What you are asked to do
When you repeat the entries below, please keep them exact and leave out the pictures.

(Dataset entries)
- - - -
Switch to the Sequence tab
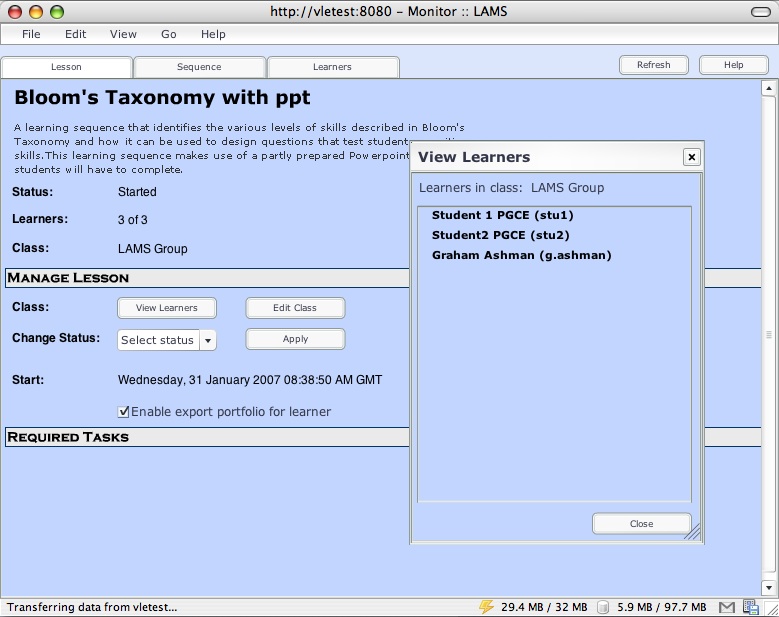This screenshot has width=779, height=617. click(x=199, y=67)
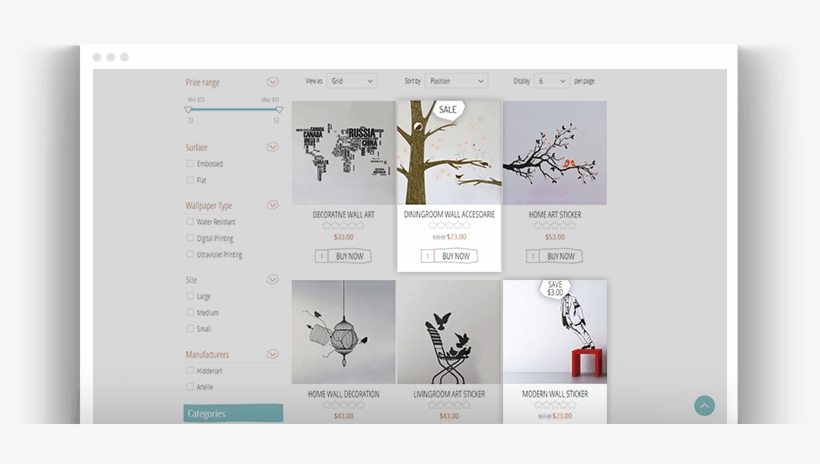Collapse the Size filter chevron icon
820x464 pixels.
tap(272, 279)
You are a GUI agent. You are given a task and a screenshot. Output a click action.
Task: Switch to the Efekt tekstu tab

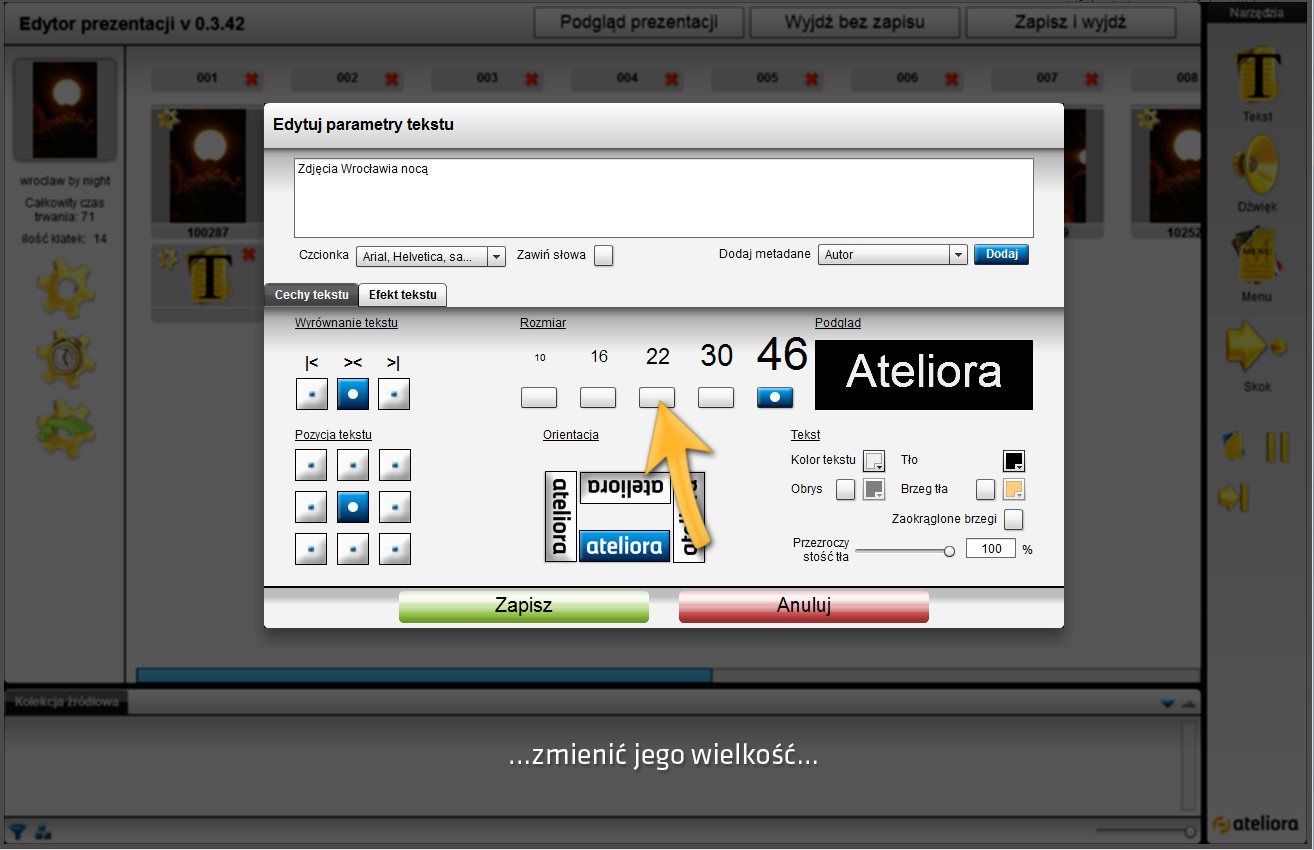click(x=402, y=295)
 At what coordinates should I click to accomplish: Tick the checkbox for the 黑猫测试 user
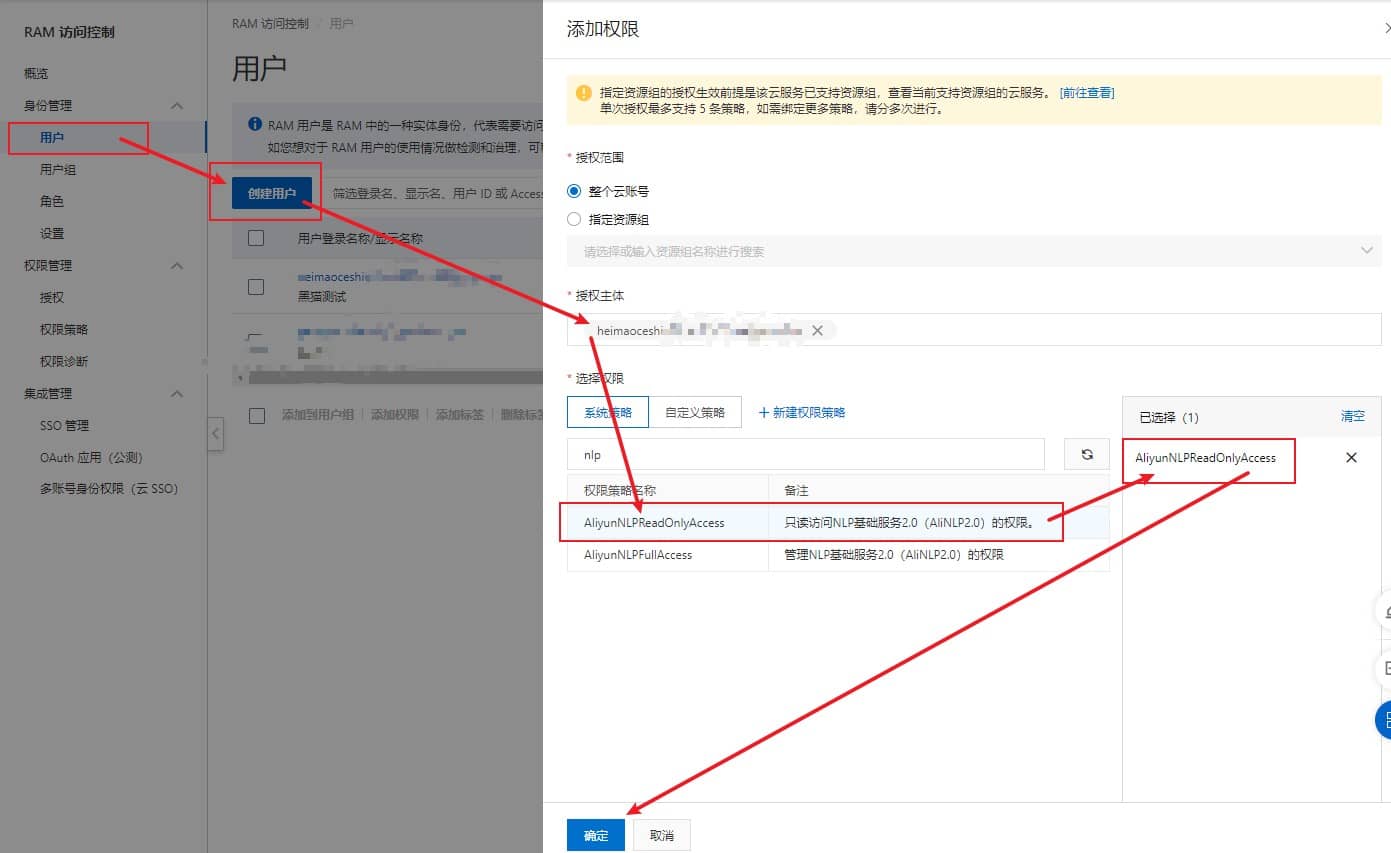pyautogui.click(x=256, y=287)
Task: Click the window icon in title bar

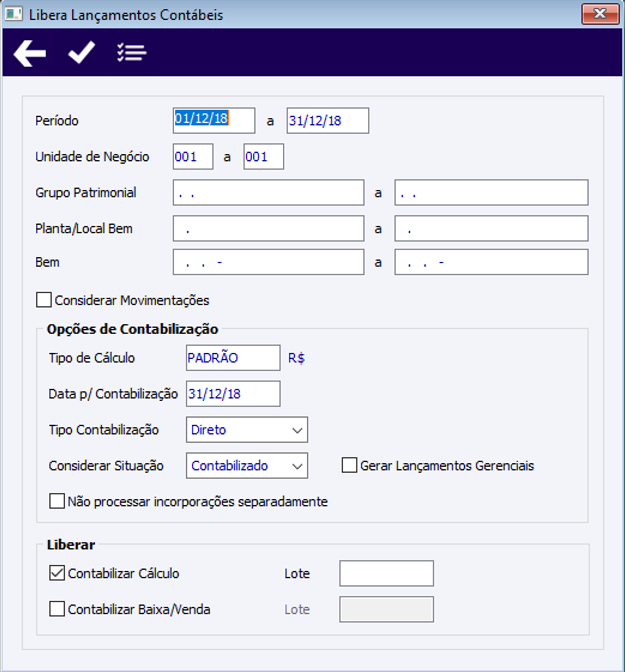Action: pyautogui.click(x=14, y=15)
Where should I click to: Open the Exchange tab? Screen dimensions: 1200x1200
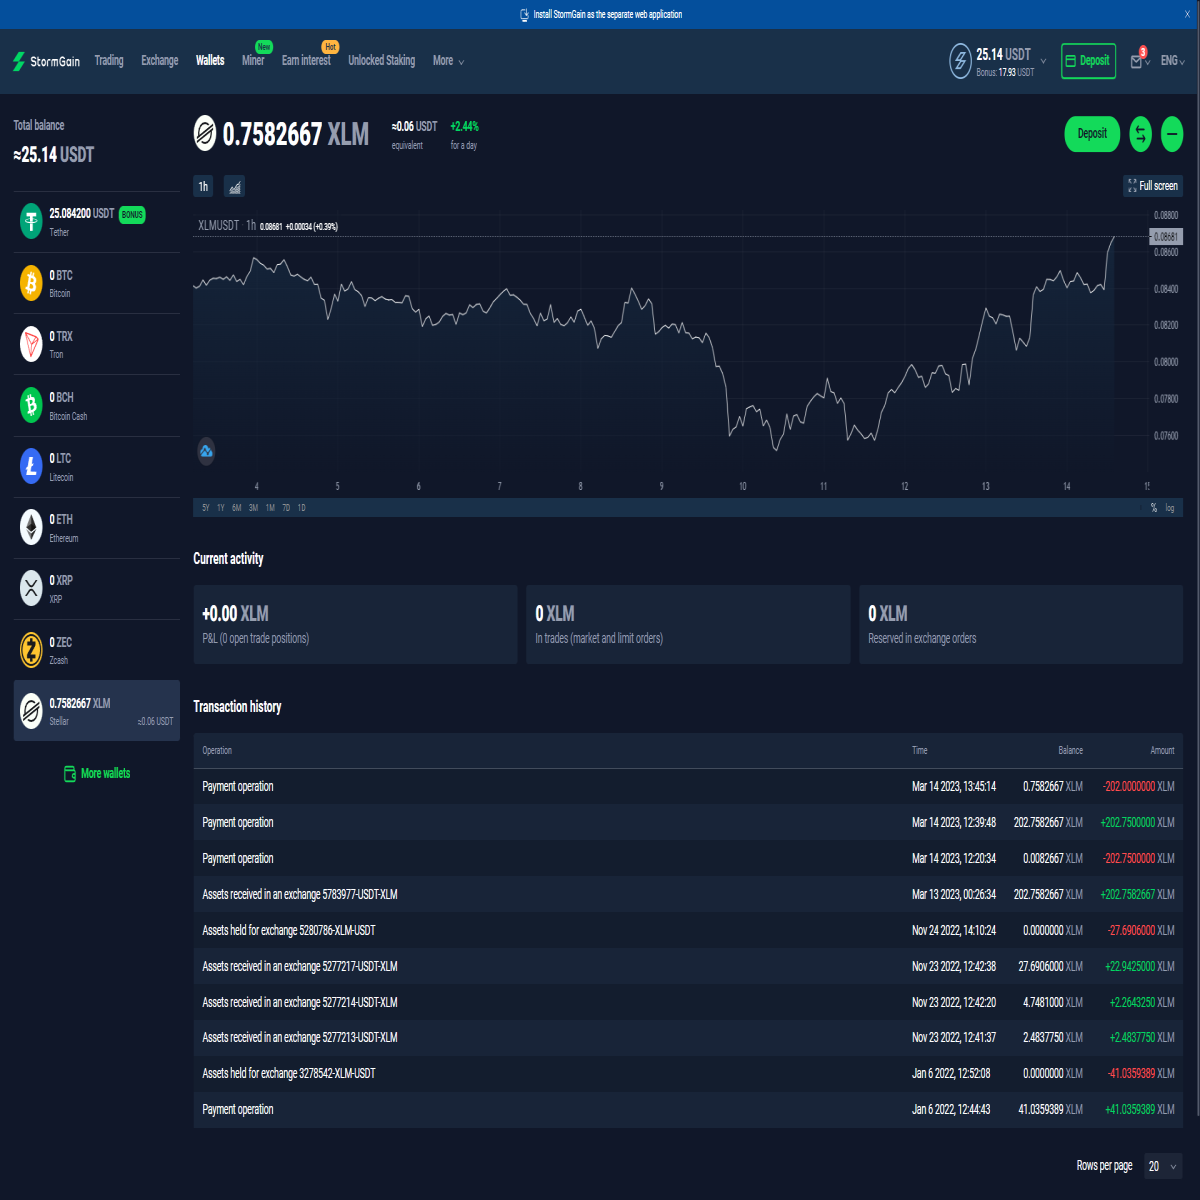click(x=159, y=61)
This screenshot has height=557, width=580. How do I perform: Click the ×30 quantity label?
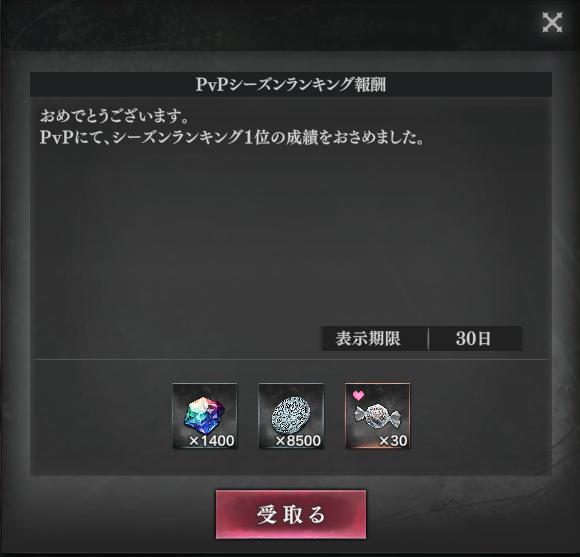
- - - -
Answer to this problem
Switch to the Sequence tab
This screenshot has width=779, height=617. click(x=199, y=67)
Collapse the Size filter chevron icon
820x464 pixels.
tap(272, 279)
You are a GUI agent. You are given a task and a screenshot. Output a click action.
Task: Switch to the Efekt tekstu tab

click(x=402, y=295)
 At what coordinates should I click to accomplish: Tick the checkbox for the 黑猫测试 user
pyautogui.click(x=256, y=287)
Task: Click the window icon in title bar

Action: pyautogui.click(x=14, y=15)
Where should I click to: Open the Exchange tab? Screen dimensions: 1200x1200
click(x=159, y=61)
This screenshot has height=557, width=580. How do I perform: Click the ×30 quantity label?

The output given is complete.